**Work item:** With pictures left out, return only the lines from the line containing "Viewport: 740px width, 305px" through the end of the material below, both included.

**Input data:**
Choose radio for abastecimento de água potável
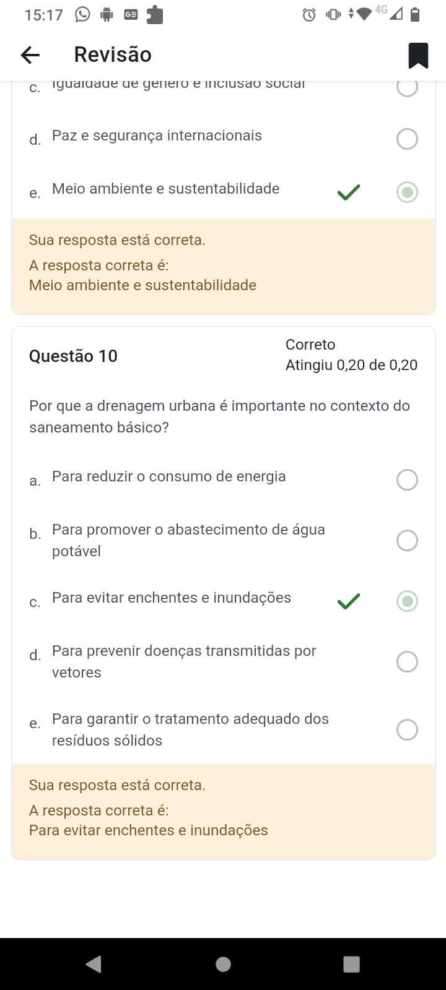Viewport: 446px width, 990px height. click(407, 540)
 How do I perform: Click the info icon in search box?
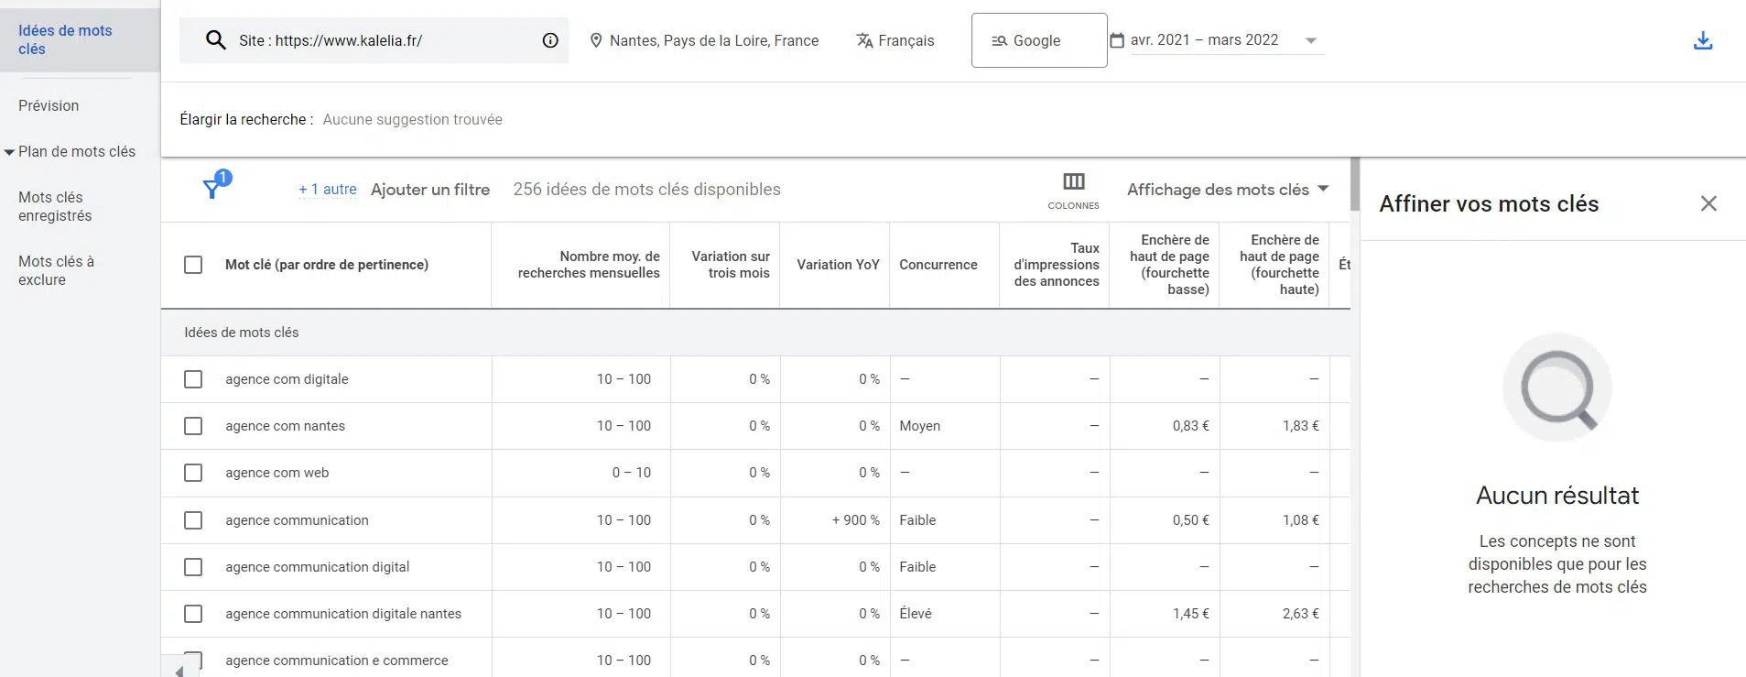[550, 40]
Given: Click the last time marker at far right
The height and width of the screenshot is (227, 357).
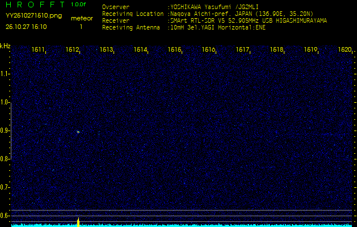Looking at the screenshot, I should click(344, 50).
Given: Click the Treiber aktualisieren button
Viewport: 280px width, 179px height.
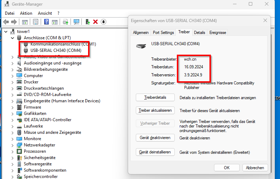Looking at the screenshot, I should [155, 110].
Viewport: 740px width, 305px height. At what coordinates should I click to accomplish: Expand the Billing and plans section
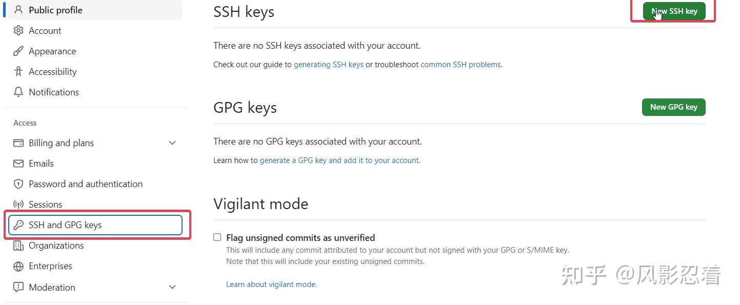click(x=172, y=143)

**Worked solution:**
Viewport: 740px width, 305px height. At what coordinates should I click to accomplish: Expand the Billing and plans section
click(x=172, y=143)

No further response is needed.